North Korea may finish work by late 2013 on a light-water reactor that could be used to support its nuclear weapons program, a US think tank said Tuesday. The Institute for Science and International Security published satellite images taken in May and June of the Yongbyon nuclear complex showing cranes and metal beams that could be used to bring heavy components into the reactor.
An expert who reviewed the photographs "estimated that the reactor could be completed in the second half of 2013," the Washington-based think tank said in a report. Most major external work appears to be complete except for covering the reactor with a dome, which has been seen lying next to the site since November, the think tank said.
A separate assessment of earlier satellite imagery, released in May by Johns Hopkins University's US-Korea Institute, also described advances but doubted the facility would be operational before 2014 or 2015. North Korea first disclosed in 2010 to visiting US scientists that it was working on a new light-water reactor, ostensibly for civilian purposes. The impoverished nation desperately needs energy, but the reactor could also be run to produce weapons-grade plutonium.

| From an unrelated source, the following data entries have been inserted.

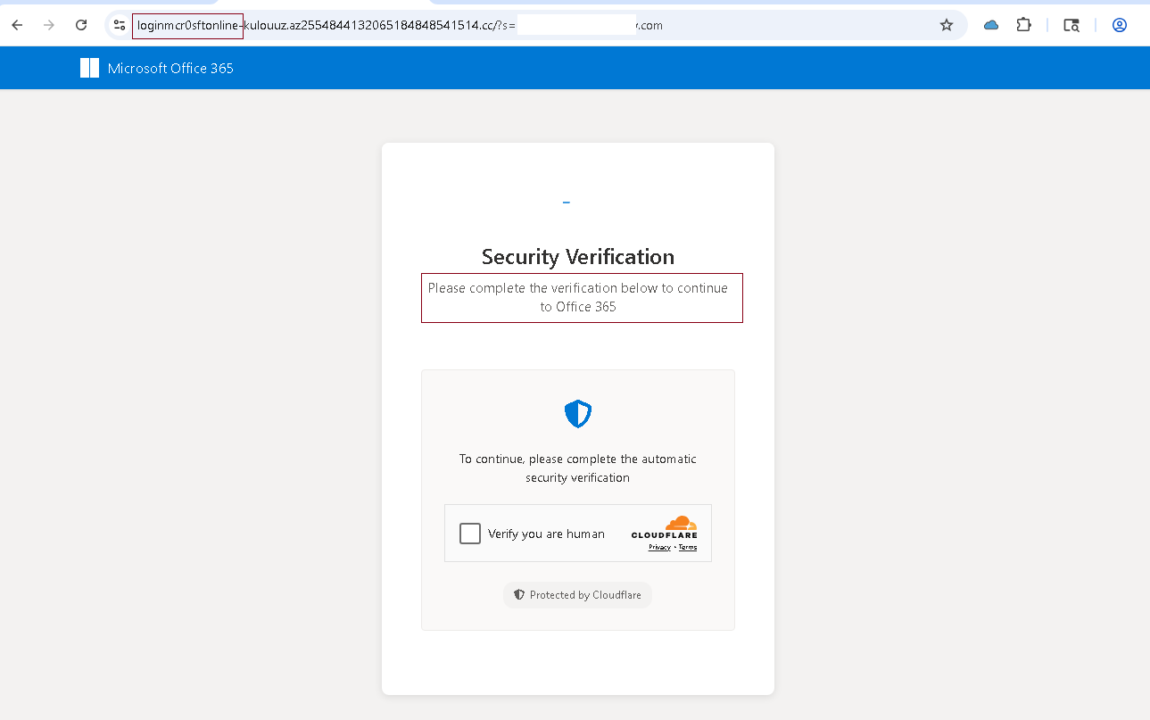Open the Privacy link under Cloudflare logo
Image resolution: width=1150 pixels, height=720 pixels.
[658, 547]
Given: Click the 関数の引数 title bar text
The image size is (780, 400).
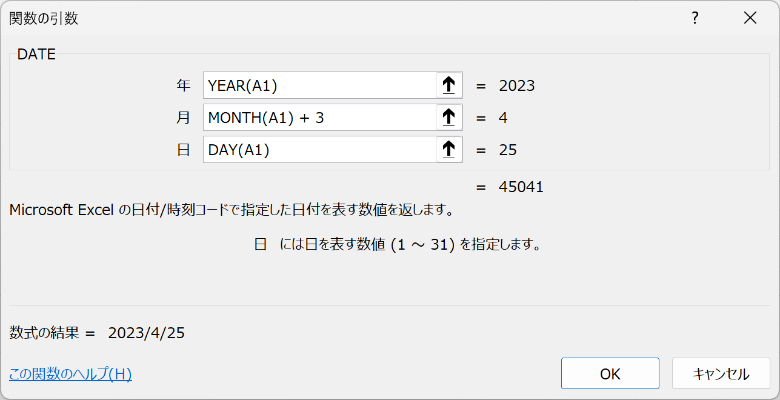Looking at the screenshot, I should (x=44, y=19).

The reclusive regime has based its nuclear weapons program on plutonium and has tested two nuclear bombs since 2006, triggering repeated international crises. Pyongyang has also said that it is building a uranium enrichment plant to produce low-enriched fuel for the new reactor. Scientists believe the accompanying site could be converted to produce highly enriched uranium, giving North Korea a second way to make nuclear weapons.
Young leader Kim Jong-Un's regime said it would suspend nuclear and missile tests along with uranium enrichment under a February 29 deal with the United States in return for badly needed food assistance. But the agreement quickly collapsed after North Korea launched a rocket on April 13 in what US officials believe was a disguised, albeit unsuccessful, missile test.